Alongside these were also two travel books for children, both published in 1937. Red Comet: A Tale Of Travel In The USSR has never been printed in Britain but was intended to show British children what the Soviet Union was really like through the adventures of two children accompanying a working class inventor to the USSR.

Missing From Home is about two middle-class children, a boy and a girl — because Trease insisted that girls could play their part too — who run away from their disinterested aunt and uncle.

Their journey through England leads to encounters with the reality of the job market. Hoping to be thought of as 16, they discover that prospective employers prefer younger and cheaper workers and they experience the cost of living, the poverty of the farmers and the appalling conditions in the factories. By the end of the book they are helping striking workers and have discovered that their own comfortable lives were supported by slum rents.

Over the next 10 years Trease produced a number of novels.

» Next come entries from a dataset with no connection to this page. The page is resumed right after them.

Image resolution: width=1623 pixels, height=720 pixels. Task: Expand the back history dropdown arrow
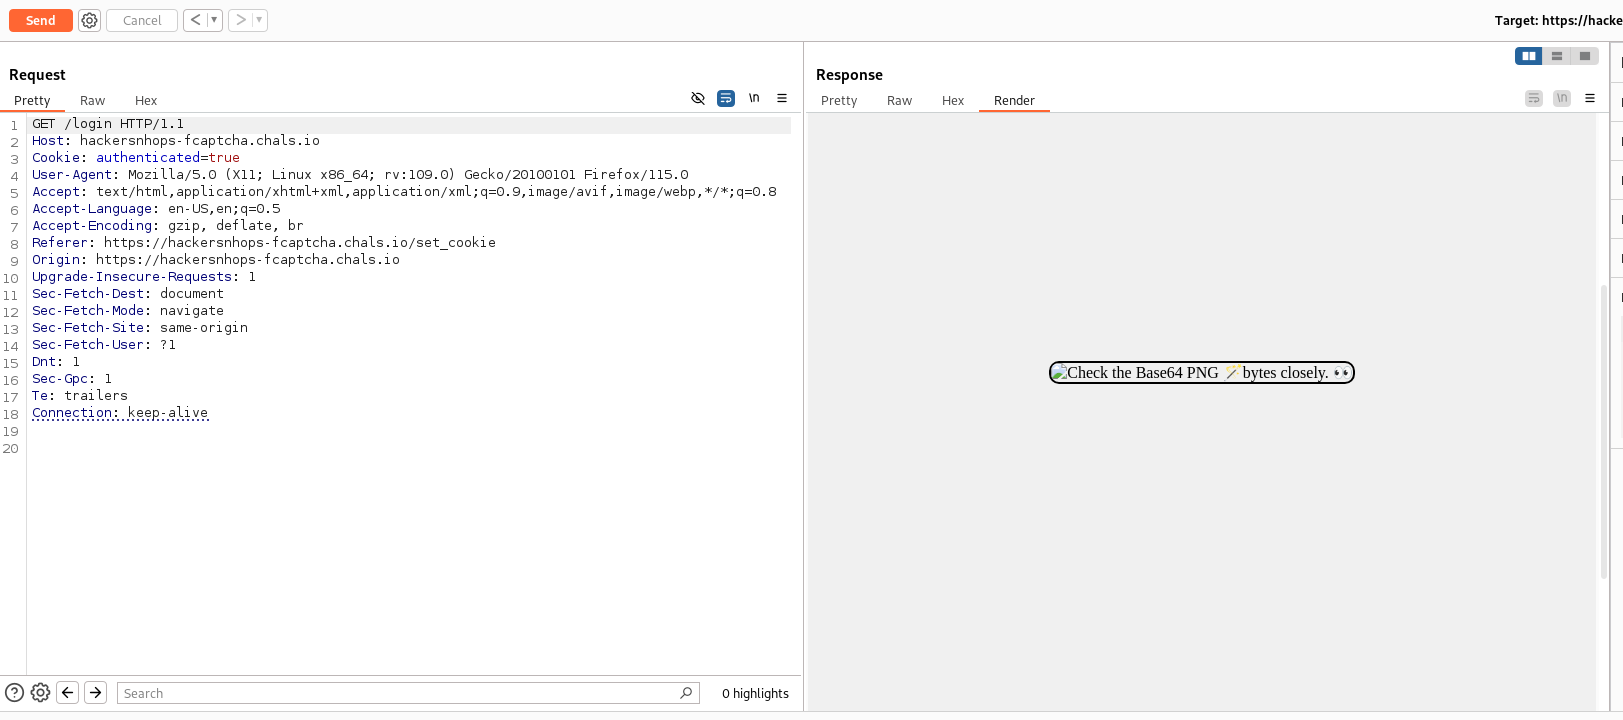(x=214, y=20)
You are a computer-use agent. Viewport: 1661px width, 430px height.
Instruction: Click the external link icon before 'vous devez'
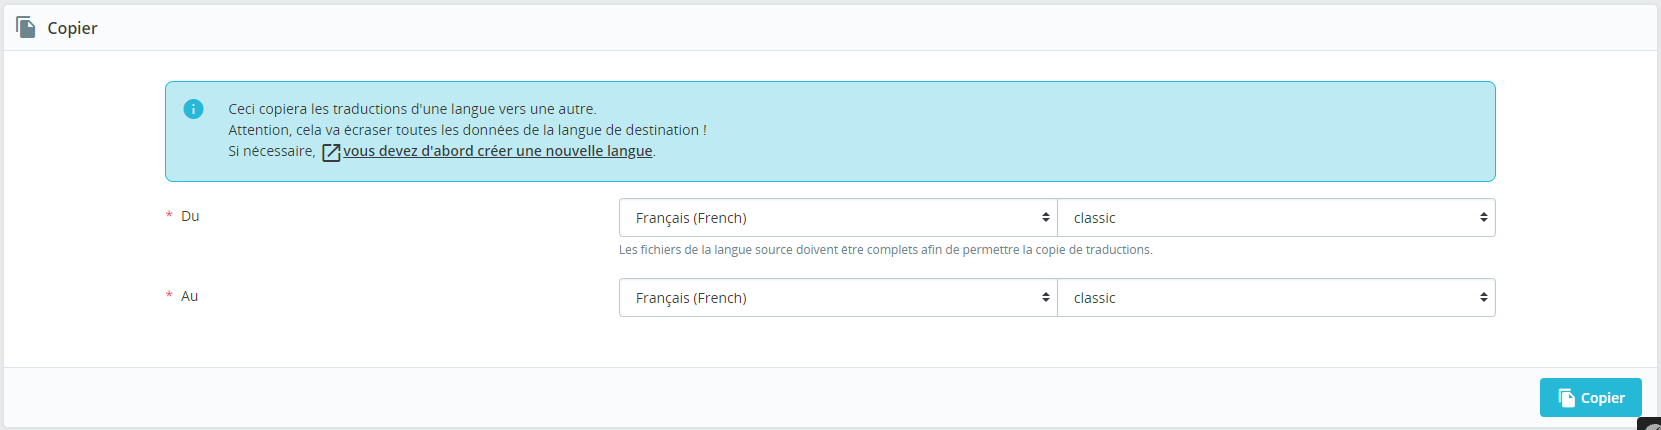coord(331,152)
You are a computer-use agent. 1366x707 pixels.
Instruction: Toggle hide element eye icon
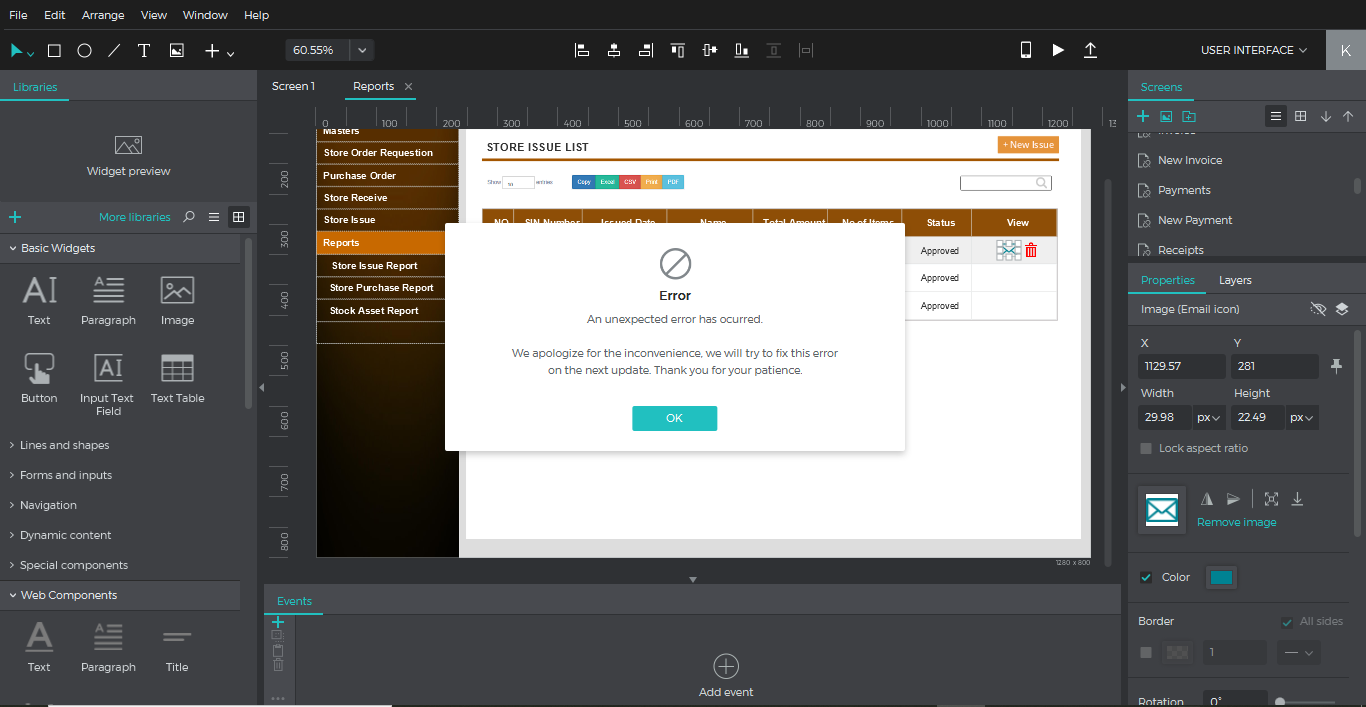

Some were for adults such as North Sea Spy in which two friends prevent a submarine sinking an aid ship to Spain and Black Night Red Morning, written while Trease was in the army education corps, which is a spy thriller set in wartime Kiev.

But the strength of his voice was emerging in the children’s historical novels he continued to write.

In 1940 he published Cue For Treason, a spy story set in Tudor England in which the cause of unrest is the enclosures and the growing powers of the landed gentry.And in 1942 he published The Grey Adventurer, the first of what would become a sequence of books about the English Commonwealth.

He wrote Trumpets In The West at the very end of the second world war when he was surrounded by arguments about what the future election would bring and the possibilities of socialism.

It tells of an ordinary boy caught up in the political arguments of 1685-3 — one inglorious revolution representing a much hoped for more glorious one. When Trease died in 1997, 100 of his books had been published. Reading the still in print Cue For Treason today it is hard to believe that this book was once a radical revision of English history.

Writers such as Rosemary Sutcliffe and Henry Treece followed Trease’s footsteps in the 1960s, when EP Thompson wrote The Making of The English Working Class and Christopher Hill The World Turned Upside Down.

In schools, the Schools Council history curriculums of the 1970s and 1980s could have come straight out of the ideals Trease put in his books: history from below, history as argued for by the participating working man and woman.